# How long do Mineral Rocks last



## grizadams_7mm (Aug 29, 2011)

Could any one tell me what they think the average life span of a mineral rock is? Lets say about 1/2" square


----------



## jiang604 (Apr 21, 2010)

a longggg time, but all dependent on your water if more acidic then it will be used up faster if basic then not so much.


----------



## grizadams_7mm (Aug 29, 2011)

jiang604 said:


> a longggg time, but all dependent on your water if more acidic then it will be used up faster if basic then not so much.


Cool thanks, so in a neutral tank one rock will last 6+ months?? I think I may have ordered a few to many...


----------



## jiang604 (Apr 21, 2010)

grizadams_7mm said:


> Cool thanks, so in a neutral tank one rock will last 6+ months?? I think I may have ordered a few to many...


it can even last 2 years. It all depends on which type of mineral rock. There are generic ones which has a higher "chalk" content that it dissolves in water in a matter of minutes.


----------



## grizadams_7mm (Aug 29, 2011)

jiang604 said:


> it can even last 2 years. It all depends on which type of mineral rock. There are generic ones which has a higher "chalk" content that it dissolves in water in a matter of minutes.


I'm not 100% on the quality but its been in my tank for almost 2 weeks with no change in size... I don't really see any shrimp on it so I'm guessing that this rock may be around for a while. Will the rock get smaller eventually


----------



## jiang604 (Apr 21, 2010)

grizadams_7mm said:


> I'm not 100% on the quality but its been in my tank for almost 2 weeks with no change in size... I don't really see any shrimp on it so I'm guessing that this rock may be around for a while. Will the rock get smaller eventually


Well what's recommended and not told by alot of people is the mineral rock should be lightly brushed with a toothbrush in cold water once a month and repeated if there is a cover of algae


----------



## grizadams_7mm (Aug 29, 2011)

Hmm that makes sense, Thanks For the tip. I don't suppose you would know if these rocks would beneficial to my other tanks??


----------



## jiang604 (Apr 21, 2010)

grizadams_7mm said:


> Hmm that makes sense, Thanks For the tip. I don't suppose you would know if these rocks would beneficial to my other tanks??

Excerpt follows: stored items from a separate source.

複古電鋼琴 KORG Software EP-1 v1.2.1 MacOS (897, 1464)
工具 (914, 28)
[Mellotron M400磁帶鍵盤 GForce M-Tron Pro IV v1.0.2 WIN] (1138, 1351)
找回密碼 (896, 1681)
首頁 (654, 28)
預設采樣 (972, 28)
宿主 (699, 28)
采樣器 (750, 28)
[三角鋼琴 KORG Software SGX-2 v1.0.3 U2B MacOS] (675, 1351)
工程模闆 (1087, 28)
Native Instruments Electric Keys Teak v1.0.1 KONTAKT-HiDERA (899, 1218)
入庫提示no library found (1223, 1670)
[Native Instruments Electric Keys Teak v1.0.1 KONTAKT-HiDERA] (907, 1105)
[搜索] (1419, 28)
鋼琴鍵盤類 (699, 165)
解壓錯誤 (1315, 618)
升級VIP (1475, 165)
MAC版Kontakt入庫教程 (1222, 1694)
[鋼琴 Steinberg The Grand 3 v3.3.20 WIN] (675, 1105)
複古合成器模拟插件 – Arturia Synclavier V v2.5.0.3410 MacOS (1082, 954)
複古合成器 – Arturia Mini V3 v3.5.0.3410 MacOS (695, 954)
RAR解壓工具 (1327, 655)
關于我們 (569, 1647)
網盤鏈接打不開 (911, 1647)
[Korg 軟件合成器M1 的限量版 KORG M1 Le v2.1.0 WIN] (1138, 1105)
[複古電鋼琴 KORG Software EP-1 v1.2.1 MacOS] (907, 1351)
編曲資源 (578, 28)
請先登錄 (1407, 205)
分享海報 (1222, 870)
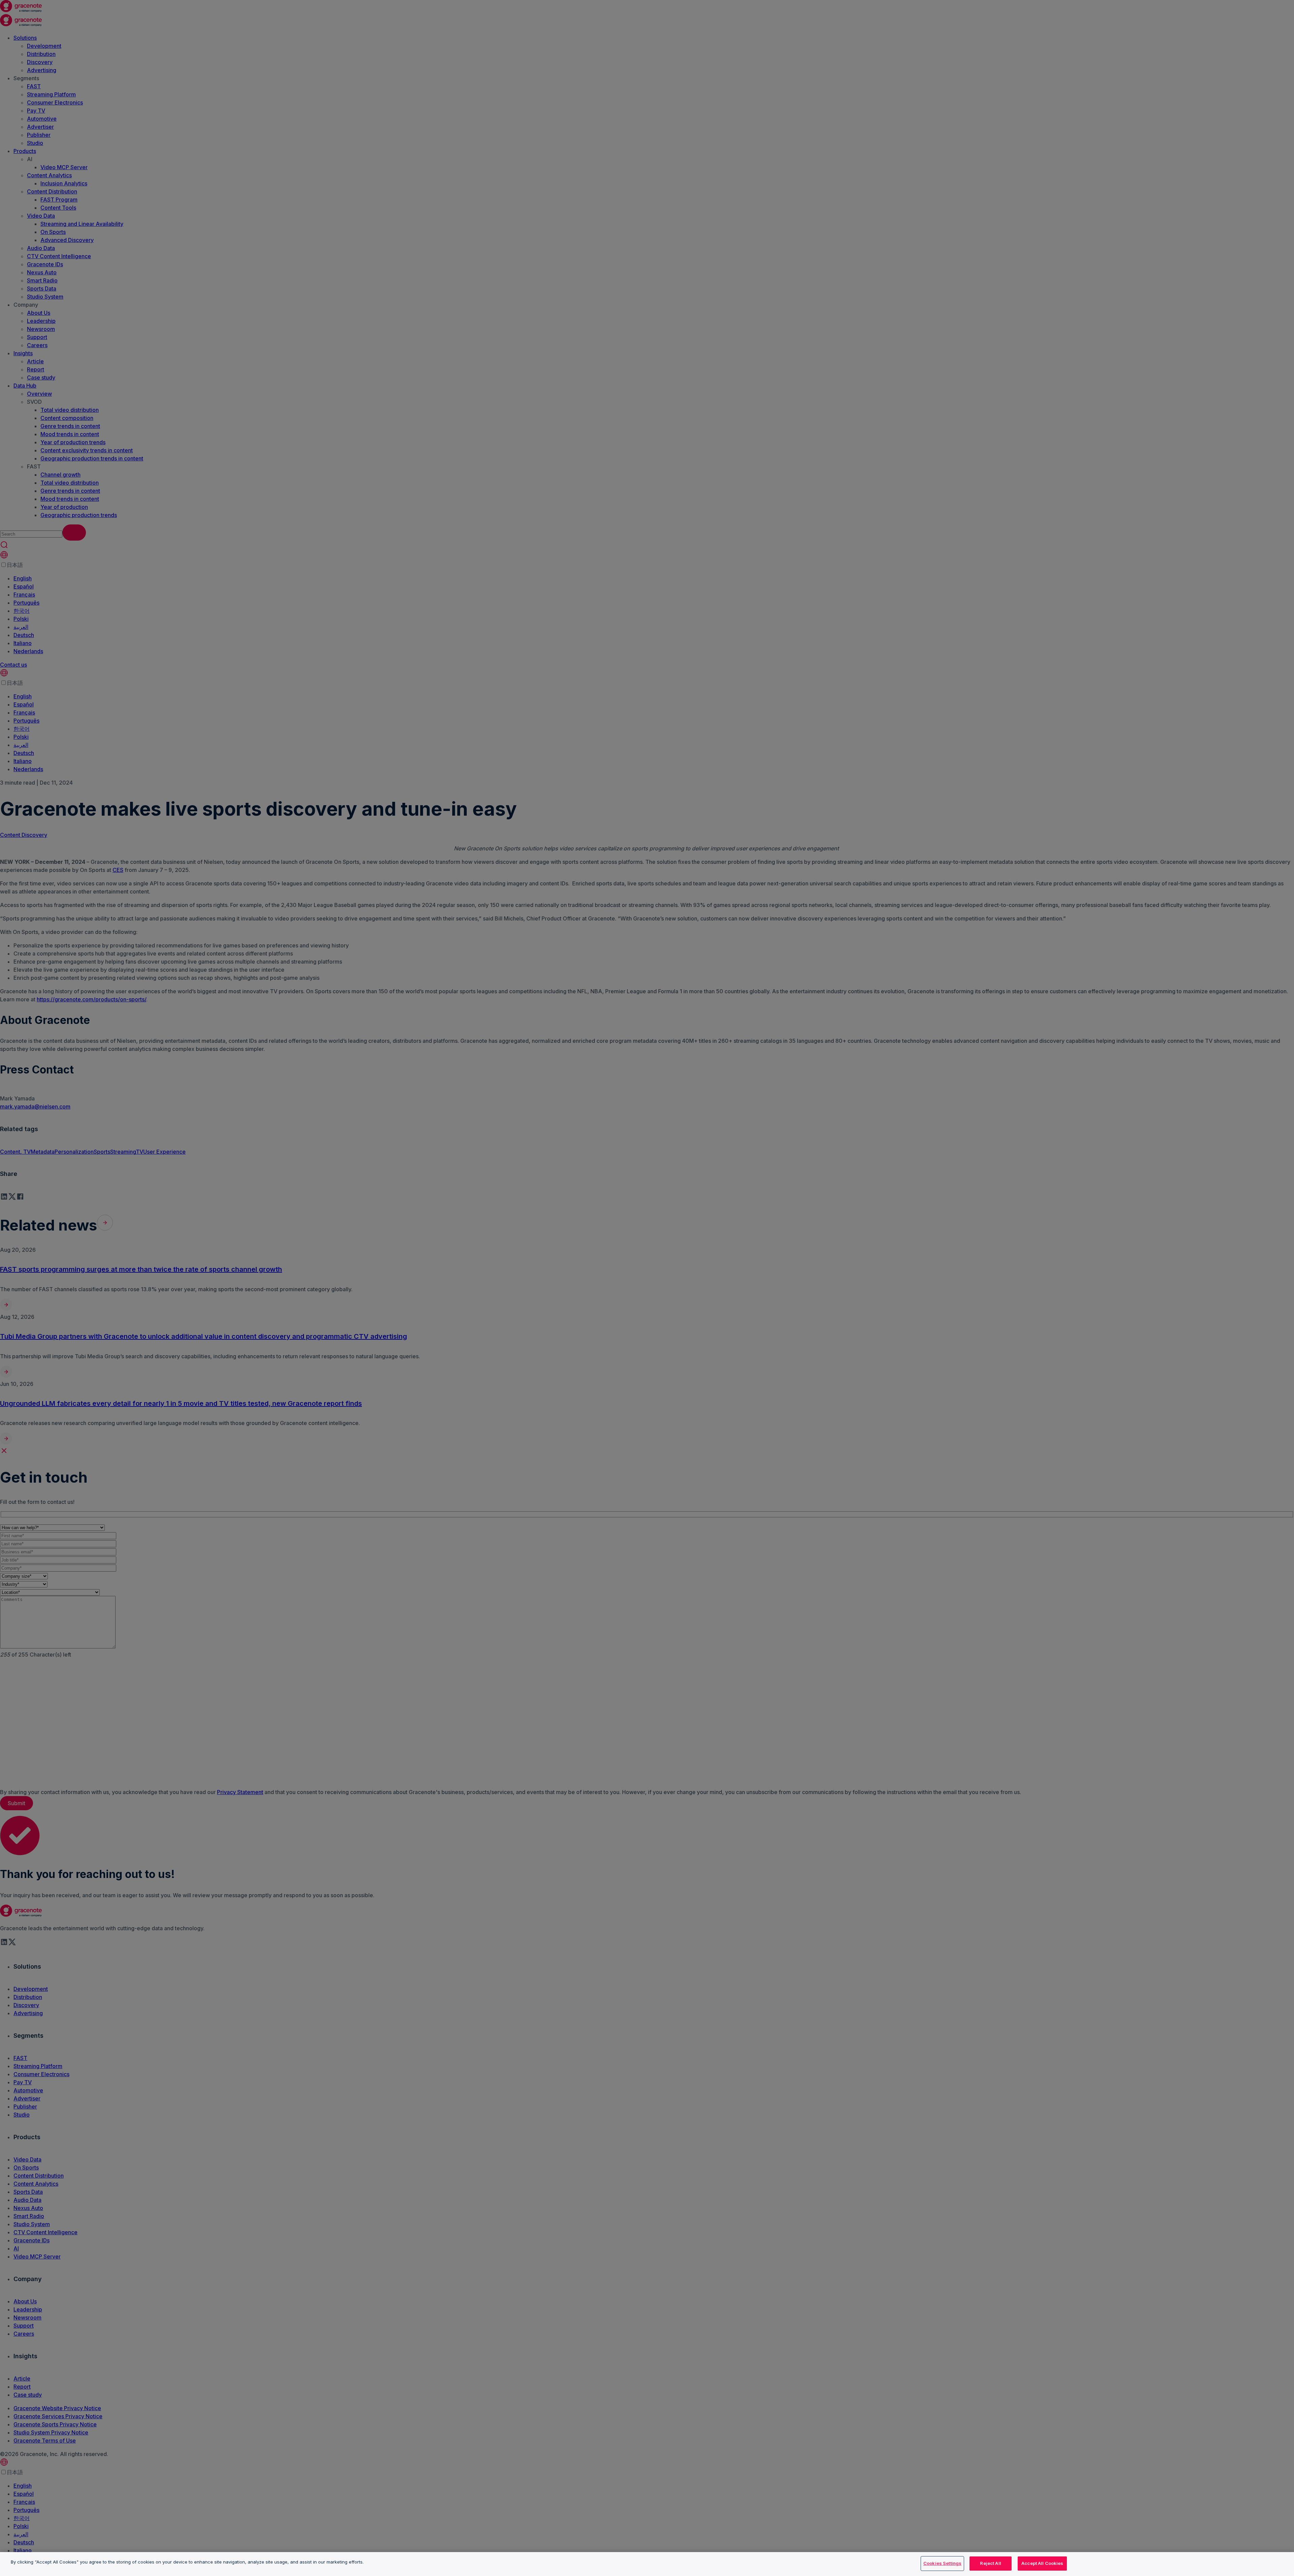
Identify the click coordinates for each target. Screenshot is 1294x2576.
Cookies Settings (942, 2563)
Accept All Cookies (1042, 2563)
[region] (647, 2564)
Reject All (990, 2563)
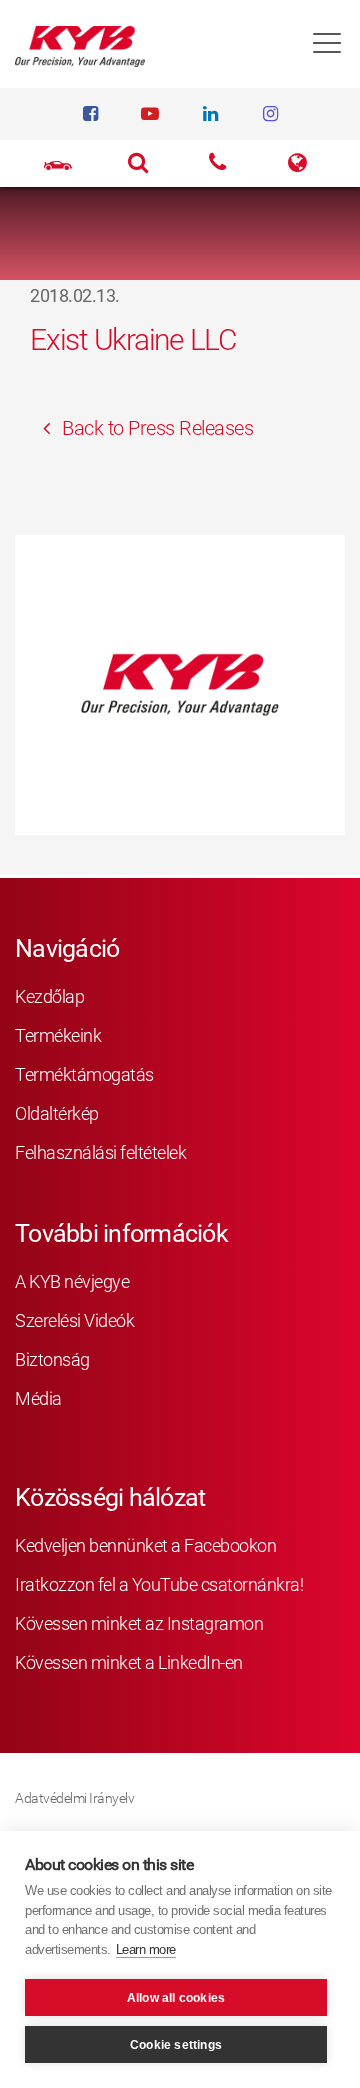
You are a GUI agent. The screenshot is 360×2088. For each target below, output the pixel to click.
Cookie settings (176, 2045)
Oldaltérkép (57, 1113)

not sure, but through my experience mineral rocks are primarily used as a supplemental station for the shrimps. What this means is shrimps don't actively absob the calcium compounds from the water column due to the mineral rock. In fact, calcium has a very low dissociation constant and is only helped by acidic water. When shrimps don't get enough calcium / minerals in their diet and before or after they molt they are in seach of it. What i've noticed is thats when they use the mineral rocks as a supplement source of minerals for them to ingest.


----------



## grizadams_7mm (Aug 29, 2011)

jiang604 said:


> not sure, but through my experience mineral rocks are primarily used as a supplemental station for the shrimps. What this means is shrimps don't actively absob the calcium compounds from the water column due to the mineral rock. In fact, calcium has a very low dissociation constant and is only helped by acidic water. When shrimps don't get enough calcium / minerals in their diet and before or after they molt they are in seach of it. What i've noticed is thats when they use the mineral rocks as a supplement source of minerals for them to ingest.


Thanks again for your useful incite. Since I have a few to many I think I'm going to add them in with my marble crays just in case they need it.


----------